Scientific classification
- Kingdom: Animalia
- Phylum: Chordata
- Class: Reptilia
- Order: Squamata
- Suborder: Gekkota
- Family: Gekkonidae
- Genus: Phelsuma
- Species: P. madagascariensis
- Subspecies: P. m. boehmei
- Trinomial name: Phelsuma madagascariensis boehmei Meier, 1982

= Boehme's giant day gecko =

Subspecies of lizard

Boehme's giant day gecko (Phelsuma madagascariensis boehmei) is a diurnal species of gecko, a lizard in the family Gekkonidae. The species is endemic to eastern Madagascar and typically inhabits rainforests and dwells on trees. Boehme's giant day gecko feeds on insects and nectar.

==Etymology==
Both the specific name, boehmei, and the common name, Boehme's giant day gecko, are in honor of German herpetologist Wolfgang Böhme.

==Description==
P. m. boehmei is among the largest living day geckos. It can reach a total length of about 22 cm. The body colour is bright green. The skin between the scales has a black colour. A dark red-coloured stripe extends from the nostril to behind the eye. On the head and back there are irregularly shaped brownish or red-brick-coloured dots.

==Geographic range==
Boehme's giant day gecko only inhabits the region around Andasibe and Ranomafana in eastern Madagascar.

==Habitat==
P. m. boehmei is a rainforest species and is often found on trees high in the canopy. The east coast of Madagascar has a humid and warm climate. However, from June–August, the night temperature can be as low as 10 °C and around 20–25 C during the day.

==Diet==
Boehme's giant day gecko feeds on various insects and other invertebrates. It also likes to lick soft, sweet fruit, pollen and nectar.

==Behaviour==
P. m. boehmei is apparently not as quarrelsome as other members of the genus Phelsuma.

==Reproduction==
The pairing season of Boehme's giant day gecko is between November and January. During this period, the females lay up to 6 pairs of eggs. At a temperature of 28 °C, the young will hatch after approximately 48–55 days. The hatchlings measure 60–65 mm.
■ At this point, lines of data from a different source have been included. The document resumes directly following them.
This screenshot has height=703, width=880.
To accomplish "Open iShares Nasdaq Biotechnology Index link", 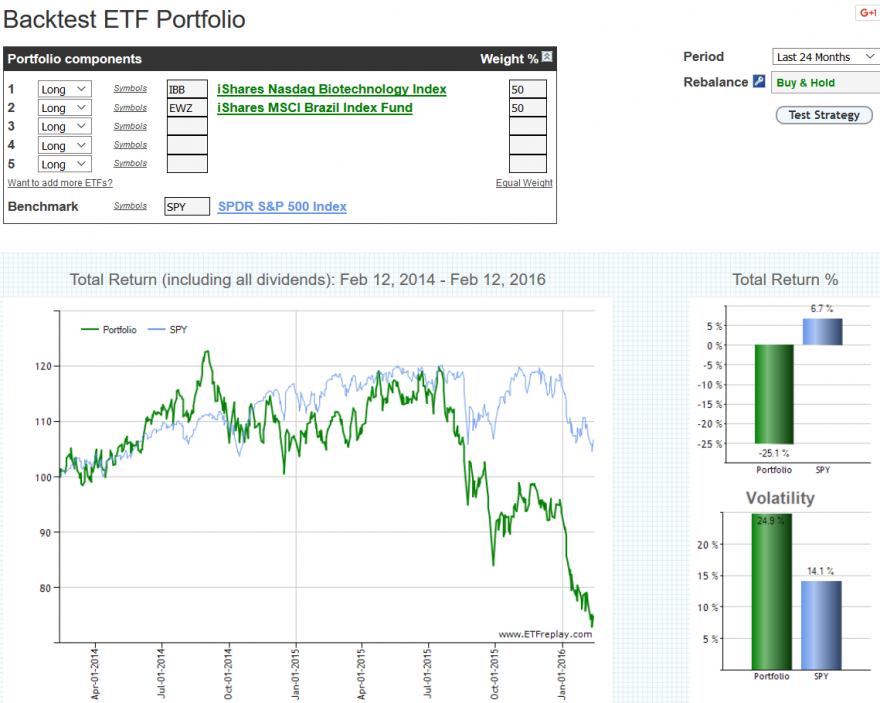I will (332, 89).
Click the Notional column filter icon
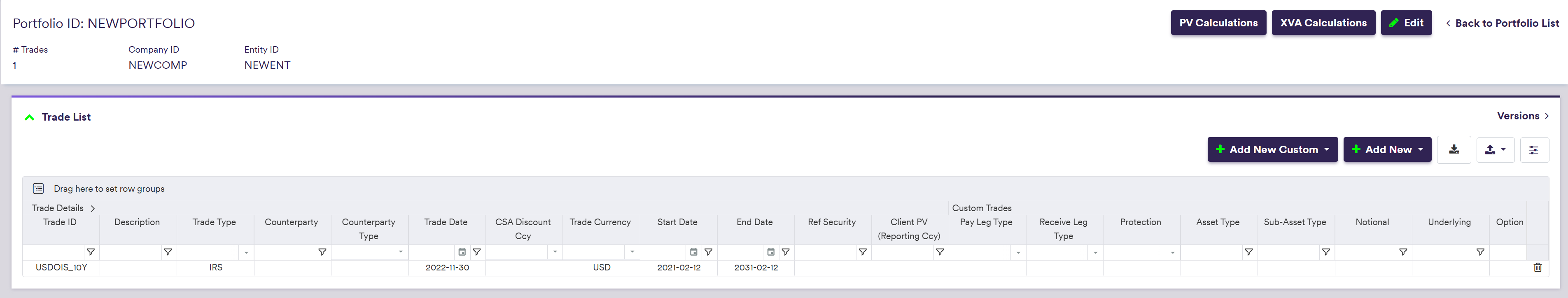The image size is (1568, 298). pos(1402,252)

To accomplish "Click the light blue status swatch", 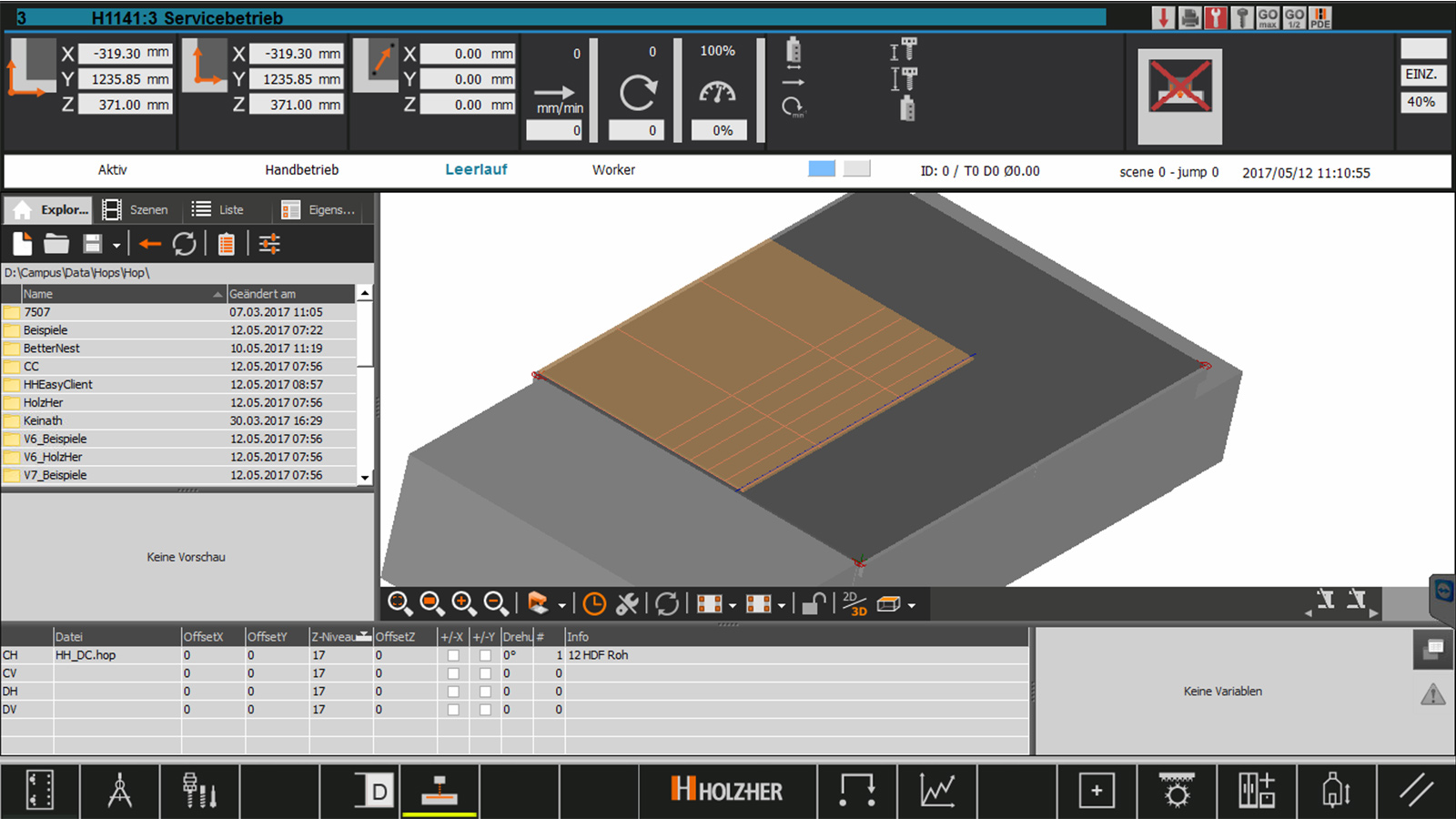I will click(x=822, y=168).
==Care and maintenance in captivity==
P. m. boehmei should be housed in pairs, and needs a large, well planted terrarium. The humidity should be maintained between 75 and 100%. It is often suggested (McKeown, 1993; Henkel & Schmidt, 1995) that the daytime temperature should be between 25 and 28 C between November and January. These authors also suggest that between July and August, the daytime temperature should be 25 °C while dropping it to 15 °C at night. This way one simulates the rainforest environment. However, the period between July and August corresponds with the warmest months on the northern hemisphere so active cooling might be necessary. For some breeders it therefore may be more adequate to shift this essential drop in temperature to the colder months (November–January) and the higher temperature to the months April–August. In captivity, P. m. boehmei can be fed with crickets, wax moths, fruit flies, mealworms, and houseflies.